Magic Carpet Ride.

A friend who moved to town a number of years ago, intending to live out one of the various myths of New York living (in his case, showing up with the proverbial $100 and the clothes on his back — a gutsy move no doubt, but one that was abetted by our couch and steady fiscal underwriting — with the goal of becoming a star; he’s getting close, so there is something to be said about chasing dreams), and just after he got here, he spoke rather arrogantly about how he was truly going to consume all that the city offered in its rich tapestry of arts and culture, in a way that we were evidently failing. We had all gone to college in a southern backwater, and then lived there a short while. Therefore, the contrast of what was available here bode well for a transformation that was incomprehensible to our heretofore provincial lives.

Of course, as any wage-slave liberal arts grad learns, it’s easier said than done. The spring our friend arrived coincided with the Biennial, and we smiled chidingly when we predicted that, unemployed and living smack in the middle of Manhattan was no guarantee (relating the experience of looking at listings, thinking ‘oh, I have weeks to do that’ and then of course not — the worst example of this being the Gerhard Richter at the Dia, which was up for nine months without successfully inducing our attendance). And of course it wasn’t. Almost ten years later, we aren’t sure he’s been to a single Biennial.

We have learned, thanks to the intercession of other, more determined friends, that it takes a certain amount of focus and attentiveness to make it to this or that show. And thus it was with such focus that we trekked up to Grand Central to catch the Rudolf Stingel show before it closed.

The Stingel installation is a 27,000 square foot carpet that fills Vanderbilt Hall (which is the hall you pass through if you are entering from 42nd Street). Stingel refers to much of his work as painting, though it is typically created using actual or perverted forms of manufacturing. In this case, it is a custom carpet, derived from a stock pattern typically used in hotels. The repeat area is several flowers of varying sizes, set against a variegated background. It’s hard to discern where the intervention is, aside from the coloration, though, given some contract interiors work these days, that too is open to question. The palette is muted pink, blue and beige, with the flowers starkly offset in black. Looking squarely at it is slighly more intense than a typical carpet, and garish.
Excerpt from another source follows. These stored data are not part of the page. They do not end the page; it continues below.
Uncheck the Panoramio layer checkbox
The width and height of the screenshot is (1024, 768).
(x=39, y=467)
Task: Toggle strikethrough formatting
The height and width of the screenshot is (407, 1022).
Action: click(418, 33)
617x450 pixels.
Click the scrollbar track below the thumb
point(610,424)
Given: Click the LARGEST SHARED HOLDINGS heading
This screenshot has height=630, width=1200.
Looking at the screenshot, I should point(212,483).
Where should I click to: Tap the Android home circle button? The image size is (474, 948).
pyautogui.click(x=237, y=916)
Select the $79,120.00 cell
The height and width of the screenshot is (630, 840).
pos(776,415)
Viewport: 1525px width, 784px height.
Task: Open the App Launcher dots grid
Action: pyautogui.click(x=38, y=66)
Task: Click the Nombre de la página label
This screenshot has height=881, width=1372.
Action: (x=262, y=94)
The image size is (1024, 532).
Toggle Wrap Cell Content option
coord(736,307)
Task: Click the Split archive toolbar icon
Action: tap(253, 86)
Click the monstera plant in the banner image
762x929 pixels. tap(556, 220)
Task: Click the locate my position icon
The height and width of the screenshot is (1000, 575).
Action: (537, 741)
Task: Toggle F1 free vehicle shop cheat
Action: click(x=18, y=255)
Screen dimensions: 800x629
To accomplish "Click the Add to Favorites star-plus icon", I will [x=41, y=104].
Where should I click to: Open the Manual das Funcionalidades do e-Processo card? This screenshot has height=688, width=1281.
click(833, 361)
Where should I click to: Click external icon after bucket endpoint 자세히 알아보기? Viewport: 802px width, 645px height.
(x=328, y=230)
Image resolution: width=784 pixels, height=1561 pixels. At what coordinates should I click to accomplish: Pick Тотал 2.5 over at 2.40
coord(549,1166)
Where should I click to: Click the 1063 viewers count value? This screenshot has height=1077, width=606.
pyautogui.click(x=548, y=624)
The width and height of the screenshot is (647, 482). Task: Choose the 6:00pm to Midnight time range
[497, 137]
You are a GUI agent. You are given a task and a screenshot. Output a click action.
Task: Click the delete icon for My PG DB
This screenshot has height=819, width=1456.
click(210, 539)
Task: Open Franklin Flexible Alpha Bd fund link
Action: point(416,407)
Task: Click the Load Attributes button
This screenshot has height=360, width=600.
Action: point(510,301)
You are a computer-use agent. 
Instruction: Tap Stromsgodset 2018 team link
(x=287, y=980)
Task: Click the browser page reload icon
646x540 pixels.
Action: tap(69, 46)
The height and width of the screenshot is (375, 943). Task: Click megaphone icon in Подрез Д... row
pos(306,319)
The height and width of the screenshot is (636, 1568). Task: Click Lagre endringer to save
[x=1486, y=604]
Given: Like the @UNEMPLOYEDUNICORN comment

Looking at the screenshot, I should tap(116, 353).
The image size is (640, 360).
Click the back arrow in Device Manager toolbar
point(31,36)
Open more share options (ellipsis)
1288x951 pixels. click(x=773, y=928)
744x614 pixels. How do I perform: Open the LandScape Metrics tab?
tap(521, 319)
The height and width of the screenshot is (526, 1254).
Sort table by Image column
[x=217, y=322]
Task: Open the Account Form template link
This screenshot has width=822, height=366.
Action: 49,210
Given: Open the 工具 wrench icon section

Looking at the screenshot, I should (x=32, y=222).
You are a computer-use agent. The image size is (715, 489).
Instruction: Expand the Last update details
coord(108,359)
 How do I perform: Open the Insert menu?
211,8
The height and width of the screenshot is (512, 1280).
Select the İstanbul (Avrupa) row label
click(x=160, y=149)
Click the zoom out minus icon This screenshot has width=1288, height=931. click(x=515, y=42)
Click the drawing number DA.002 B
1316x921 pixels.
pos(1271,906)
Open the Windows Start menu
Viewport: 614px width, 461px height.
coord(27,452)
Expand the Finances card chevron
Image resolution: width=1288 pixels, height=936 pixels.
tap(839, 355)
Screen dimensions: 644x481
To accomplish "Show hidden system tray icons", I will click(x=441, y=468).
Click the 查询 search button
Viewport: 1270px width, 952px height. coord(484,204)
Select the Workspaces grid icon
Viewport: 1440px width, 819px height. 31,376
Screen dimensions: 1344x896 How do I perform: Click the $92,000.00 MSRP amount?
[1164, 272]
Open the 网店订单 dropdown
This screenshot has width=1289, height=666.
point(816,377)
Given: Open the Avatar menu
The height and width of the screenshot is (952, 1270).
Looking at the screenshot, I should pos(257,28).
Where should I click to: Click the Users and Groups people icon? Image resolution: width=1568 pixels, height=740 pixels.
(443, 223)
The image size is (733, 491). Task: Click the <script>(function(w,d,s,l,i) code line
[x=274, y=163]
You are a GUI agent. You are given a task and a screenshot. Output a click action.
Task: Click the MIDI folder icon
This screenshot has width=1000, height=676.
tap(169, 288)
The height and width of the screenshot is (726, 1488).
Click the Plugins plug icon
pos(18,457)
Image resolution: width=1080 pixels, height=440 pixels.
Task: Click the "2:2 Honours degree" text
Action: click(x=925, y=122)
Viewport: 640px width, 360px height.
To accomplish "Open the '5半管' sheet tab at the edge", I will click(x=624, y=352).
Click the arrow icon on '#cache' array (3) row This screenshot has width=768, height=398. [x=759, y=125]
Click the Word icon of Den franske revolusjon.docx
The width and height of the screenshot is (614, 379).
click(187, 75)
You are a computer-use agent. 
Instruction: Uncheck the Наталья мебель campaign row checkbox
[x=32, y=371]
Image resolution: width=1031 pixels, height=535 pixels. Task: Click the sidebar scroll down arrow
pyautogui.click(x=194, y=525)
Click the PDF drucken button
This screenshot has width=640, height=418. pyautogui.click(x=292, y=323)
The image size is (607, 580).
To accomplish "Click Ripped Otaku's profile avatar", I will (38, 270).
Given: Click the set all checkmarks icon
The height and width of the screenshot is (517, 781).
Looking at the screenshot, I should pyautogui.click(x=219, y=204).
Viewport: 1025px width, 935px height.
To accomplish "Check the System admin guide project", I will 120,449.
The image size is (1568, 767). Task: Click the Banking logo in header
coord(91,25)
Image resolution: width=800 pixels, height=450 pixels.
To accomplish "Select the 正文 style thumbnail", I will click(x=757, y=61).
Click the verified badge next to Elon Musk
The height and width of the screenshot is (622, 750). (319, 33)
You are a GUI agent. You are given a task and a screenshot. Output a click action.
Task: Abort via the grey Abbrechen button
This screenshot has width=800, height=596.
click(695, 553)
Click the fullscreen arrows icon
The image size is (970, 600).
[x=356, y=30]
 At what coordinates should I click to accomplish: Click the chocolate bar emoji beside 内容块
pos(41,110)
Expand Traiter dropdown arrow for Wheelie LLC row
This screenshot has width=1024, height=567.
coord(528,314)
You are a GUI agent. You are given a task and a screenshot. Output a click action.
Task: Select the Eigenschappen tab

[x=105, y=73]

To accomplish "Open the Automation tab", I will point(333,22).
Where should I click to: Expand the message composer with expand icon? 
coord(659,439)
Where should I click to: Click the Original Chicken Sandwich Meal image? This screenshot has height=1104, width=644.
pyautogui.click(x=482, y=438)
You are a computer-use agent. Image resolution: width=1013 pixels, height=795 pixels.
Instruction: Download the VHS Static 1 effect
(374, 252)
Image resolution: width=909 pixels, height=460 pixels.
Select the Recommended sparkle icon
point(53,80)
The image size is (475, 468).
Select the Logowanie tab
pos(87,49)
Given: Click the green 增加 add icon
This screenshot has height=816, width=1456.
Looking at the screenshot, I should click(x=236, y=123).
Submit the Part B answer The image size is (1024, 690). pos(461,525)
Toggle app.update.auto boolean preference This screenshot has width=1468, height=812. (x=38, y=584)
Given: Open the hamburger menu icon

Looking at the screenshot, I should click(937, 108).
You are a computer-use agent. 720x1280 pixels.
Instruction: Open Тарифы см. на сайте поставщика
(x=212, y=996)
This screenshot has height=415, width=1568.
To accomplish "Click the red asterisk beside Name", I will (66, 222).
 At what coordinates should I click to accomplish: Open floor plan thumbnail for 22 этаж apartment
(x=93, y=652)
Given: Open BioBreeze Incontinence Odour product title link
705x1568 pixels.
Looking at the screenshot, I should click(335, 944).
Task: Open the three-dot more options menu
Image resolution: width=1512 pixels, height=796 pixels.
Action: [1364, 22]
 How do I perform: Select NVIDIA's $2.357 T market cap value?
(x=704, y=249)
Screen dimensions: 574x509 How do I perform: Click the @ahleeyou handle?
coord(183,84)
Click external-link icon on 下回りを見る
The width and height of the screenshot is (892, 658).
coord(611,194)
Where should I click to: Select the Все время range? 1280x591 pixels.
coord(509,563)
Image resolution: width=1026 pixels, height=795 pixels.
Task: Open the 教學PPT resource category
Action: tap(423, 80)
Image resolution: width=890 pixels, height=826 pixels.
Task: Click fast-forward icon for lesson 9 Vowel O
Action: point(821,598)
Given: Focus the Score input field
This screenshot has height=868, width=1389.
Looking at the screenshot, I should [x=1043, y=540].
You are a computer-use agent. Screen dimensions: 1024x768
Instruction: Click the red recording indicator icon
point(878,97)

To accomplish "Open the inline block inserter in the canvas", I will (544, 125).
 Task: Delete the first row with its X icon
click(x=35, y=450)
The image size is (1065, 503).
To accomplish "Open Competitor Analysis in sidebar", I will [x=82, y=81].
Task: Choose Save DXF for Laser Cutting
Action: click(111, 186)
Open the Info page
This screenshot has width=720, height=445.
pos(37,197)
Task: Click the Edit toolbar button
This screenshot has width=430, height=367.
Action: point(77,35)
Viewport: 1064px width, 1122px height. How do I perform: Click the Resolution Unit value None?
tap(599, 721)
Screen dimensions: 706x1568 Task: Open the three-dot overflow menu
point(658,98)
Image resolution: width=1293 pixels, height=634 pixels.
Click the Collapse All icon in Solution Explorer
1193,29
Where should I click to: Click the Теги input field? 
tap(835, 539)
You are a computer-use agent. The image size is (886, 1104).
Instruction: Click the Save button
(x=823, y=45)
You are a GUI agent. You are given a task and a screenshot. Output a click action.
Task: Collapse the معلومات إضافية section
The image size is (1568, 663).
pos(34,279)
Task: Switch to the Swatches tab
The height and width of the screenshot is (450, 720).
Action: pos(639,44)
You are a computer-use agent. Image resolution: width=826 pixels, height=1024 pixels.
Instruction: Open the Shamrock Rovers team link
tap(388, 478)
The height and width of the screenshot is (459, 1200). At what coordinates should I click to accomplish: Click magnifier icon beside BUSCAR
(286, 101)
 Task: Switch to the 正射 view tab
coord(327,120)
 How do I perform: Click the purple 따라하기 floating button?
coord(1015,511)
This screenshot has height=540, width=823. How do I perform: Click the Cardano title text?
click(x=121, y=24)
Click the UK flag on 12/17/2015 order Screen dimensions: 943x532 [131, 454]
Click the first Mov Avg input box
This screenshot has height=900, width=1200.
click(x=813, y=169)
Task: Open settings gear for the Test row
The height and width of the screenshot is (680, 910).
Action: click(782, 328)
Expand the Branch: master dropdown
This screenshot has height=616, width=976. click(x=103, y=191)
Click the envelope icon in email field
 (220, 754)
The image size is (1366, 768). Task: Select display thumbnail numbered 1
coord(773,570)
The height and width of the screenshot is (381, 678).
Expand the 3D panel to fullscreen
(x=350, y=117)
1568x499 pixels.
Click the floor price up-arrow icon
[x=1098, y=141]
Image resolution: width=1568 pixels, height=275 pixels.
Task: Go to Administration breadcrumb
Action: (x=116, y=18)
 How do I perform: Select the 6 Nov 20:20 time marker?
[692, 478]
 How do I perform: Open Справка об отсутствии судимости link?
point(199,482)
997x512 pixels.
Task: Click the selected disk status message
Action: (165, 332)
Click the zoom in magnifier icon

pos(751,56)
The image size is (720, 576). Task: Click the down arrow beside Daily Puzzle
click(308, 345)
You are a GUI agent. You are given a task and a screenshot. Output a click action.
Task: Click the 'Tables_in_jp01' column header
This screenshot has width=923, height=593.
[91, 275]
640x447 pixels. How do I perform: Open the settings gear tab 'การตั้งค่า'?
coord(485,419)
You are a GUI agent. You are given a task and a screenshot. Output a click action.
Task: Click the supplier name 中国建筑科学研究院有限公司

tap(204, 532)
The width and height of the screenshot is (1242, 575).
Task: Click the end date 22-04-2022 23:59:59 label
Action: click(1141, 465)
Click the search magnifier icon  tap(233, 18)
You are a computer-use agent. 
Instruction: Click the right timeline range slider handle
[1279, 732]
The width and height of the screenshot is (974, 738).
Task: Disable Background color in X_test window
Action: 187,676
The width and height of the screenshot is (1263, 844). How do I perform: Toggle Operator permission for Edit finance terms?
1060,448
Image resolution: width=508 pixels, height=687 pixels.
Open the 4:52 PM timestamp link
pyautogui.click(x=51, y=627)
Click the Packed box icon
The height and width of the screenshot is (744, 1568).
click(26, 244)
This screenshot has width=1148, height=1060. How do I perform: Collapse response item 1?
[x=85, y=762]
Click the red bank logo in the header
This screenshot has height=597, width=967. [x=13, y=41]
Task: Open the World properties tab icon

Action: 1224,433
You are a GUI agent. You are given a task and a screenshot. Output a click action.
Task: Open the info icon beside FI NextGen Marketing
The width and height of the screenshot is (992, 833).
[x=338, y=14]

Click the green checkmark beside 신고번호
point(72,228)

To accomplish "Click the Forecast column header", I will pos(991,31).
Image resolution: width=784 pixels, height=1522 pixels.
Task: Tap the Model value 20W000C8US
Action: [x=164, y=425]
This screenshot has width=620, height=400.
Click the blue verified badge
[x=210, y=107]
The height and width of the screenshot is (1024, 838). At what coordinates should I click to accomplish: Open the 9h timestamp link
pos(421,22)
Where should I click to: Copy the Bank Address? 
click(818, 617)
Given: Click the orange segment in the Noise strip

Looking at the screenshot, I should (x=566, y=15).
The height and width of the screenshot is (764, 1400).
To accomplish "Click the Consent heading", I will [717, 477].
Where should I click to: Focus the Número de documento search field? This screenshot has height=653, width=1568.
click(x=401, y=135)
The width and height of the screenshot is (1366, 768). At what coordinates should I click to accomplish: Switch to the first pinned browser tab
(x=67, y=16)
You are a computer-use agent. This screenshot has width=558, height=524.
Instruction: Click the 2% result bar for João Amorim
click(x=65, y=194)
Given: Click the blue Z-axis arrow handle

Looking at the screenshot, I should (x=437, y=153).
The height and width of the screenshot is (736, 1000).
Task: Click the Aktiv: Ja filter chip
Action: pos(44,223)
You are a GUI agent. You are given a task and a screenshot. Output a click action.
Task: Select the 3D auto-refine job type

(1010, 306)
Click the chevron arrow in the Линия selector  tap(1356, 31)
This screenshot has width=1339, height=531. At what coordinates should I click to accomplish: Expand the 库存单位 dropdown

Viewed obliquely, the overall effect is surprisingly subdued. The limestone of Vanderbilt Hall is richer in hue, the net effect being that for a moment, one might think they walked into a well-intentioned maintenance idea gone awry.

The sheer magnitude of the piece (a characteristic of a number of the installations that have been there over the past few years) is impressive, but it is competing with the most commanding public space in New York. Thus, aside from perhaps a direct assualt on the majesty that is Grand Central, we can’t imagine what might stand at least as an equal to the space.

The peice is also undermined by the limited access: the transverse doors are closed, and when we were there, the eastern portion was roped off by TensaBarriers, creating a stark visual detriment. Lastly, and not insignficantly, we gave up being capable art critics a long time ago, resigning ourselves to the complex intersection of hieghtened aesthetic sensibilities overlaid with a liberal dose of postmodern cynicism, so any judgement is suspect and hopelessly subjective. All we could think to do was have a seat.

This wasn’t so much a test of art, but also public life. We have found, to a disappointing degree, that many places don’t like it when you sit on the floor (a similar experiment in Union Station, in DC, resulted the Privileged White Guy treatment — a guard asking in a careful voice ‘are you all right sir?’ instead of poking us with the butt end of a baton). But both the art and the sanctity of GCT survived us placing our ass squarely in the middle of a big piece of art. What is so striking every time we visit is how the space manages to absorb noise and create a subduded, warm, atmosphere. The carpet certainly helps this, and it is a retrograde, rec-room kind of experience to sit with arms splayed, leaning back and watching the late afternoon commuters hustle through. And whereas on strictly formal terms, we have a ‘no decision’ on the art, we think you should go and judge for yourself, if for no other reason than to go an hang out there for an hour or two. Rather than rushing through to catch a train (should you actually have any reason to go north of the city), it’s a wonderful place to wander around. And, like us, after a quiet oasis of art, go and get good and drunk at the Campbell Apartment. It ain’t cheap, but it’s worth it. You’d better hurry, since the carpet comes up at the end of the week.